→ What the task asks
Every entry below must be repeated exactly; skip the pictures.

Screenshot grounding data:
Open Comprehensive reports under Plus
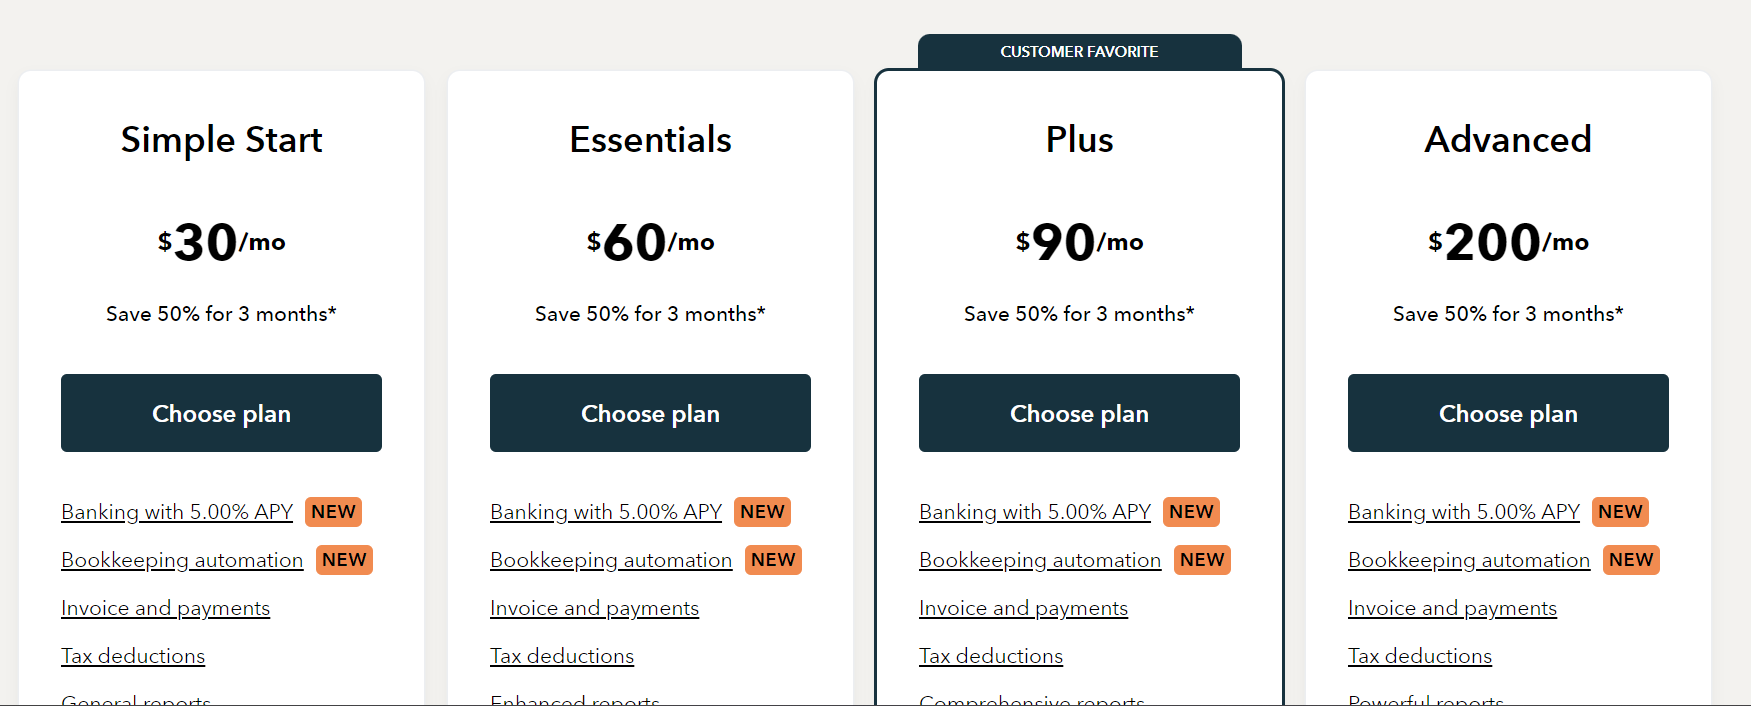The height and width of the screenshot is (706, 1751). 1032,701
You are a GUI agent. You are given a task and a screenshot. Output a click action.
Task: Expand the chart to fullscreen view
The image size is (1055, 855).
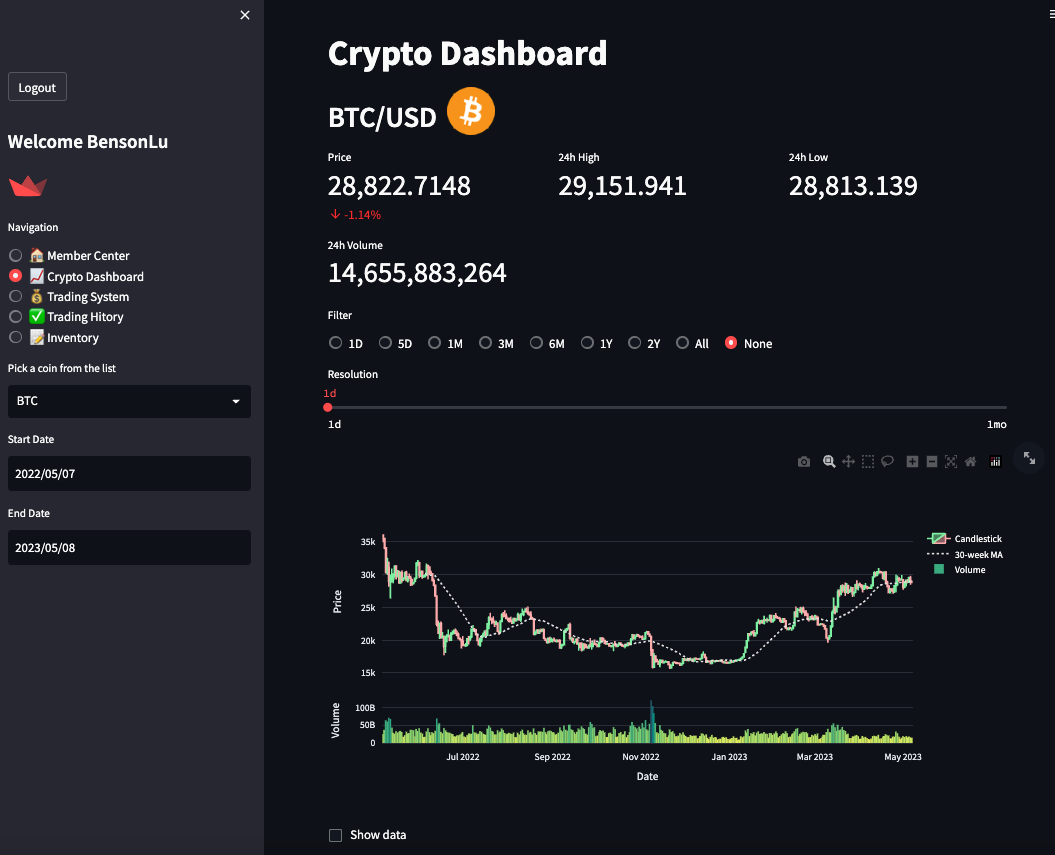coord(1028,458)
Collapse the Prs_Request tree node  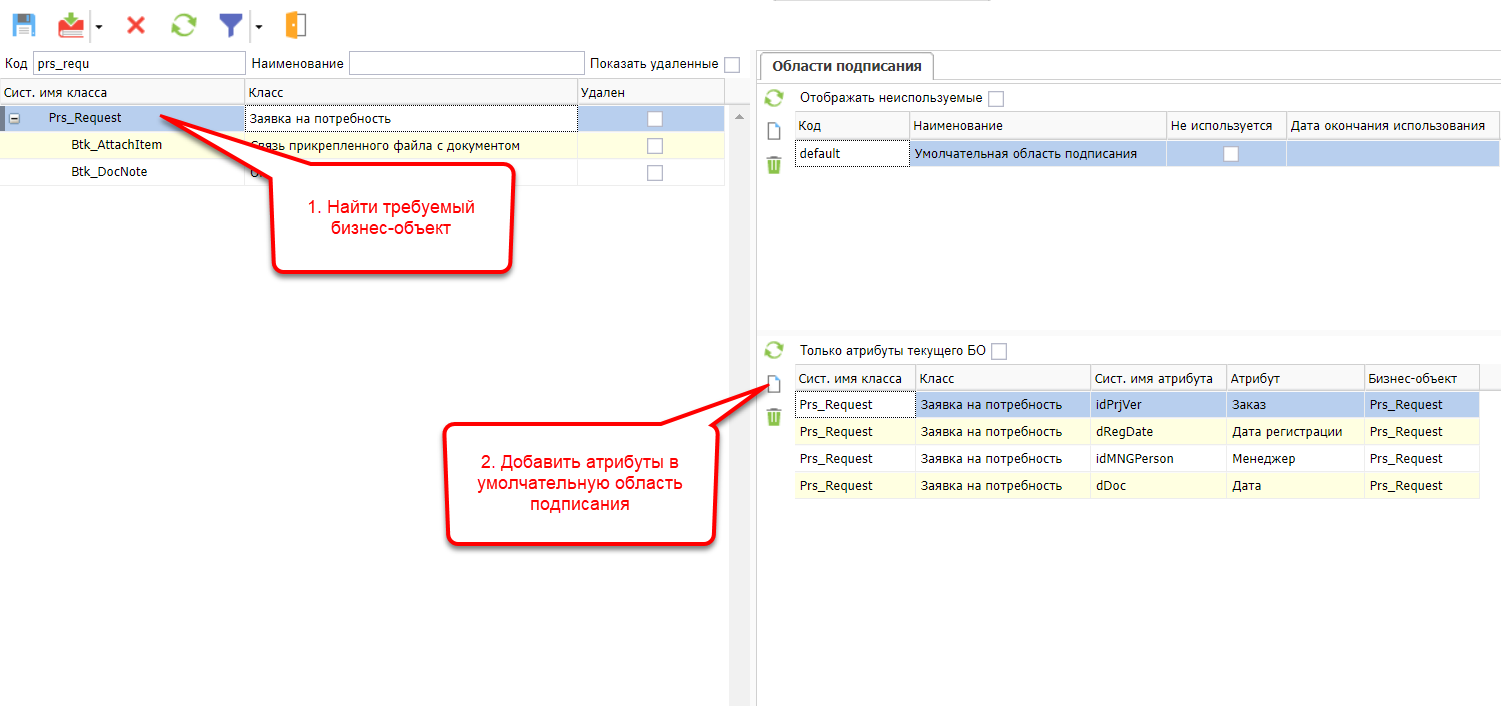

→ Reply to the exercise
Open Comprehensive reports under Plus
The height and width of the screenshot is (706, 1751). 1032,701
You are a GUI agent. You are given a task and a screenshot. Output a click action.
Task: Expand the chart to fullscreen view
The image size is (1055, 855).
coord(1028,458)
Collapse the Prs_Request tree node  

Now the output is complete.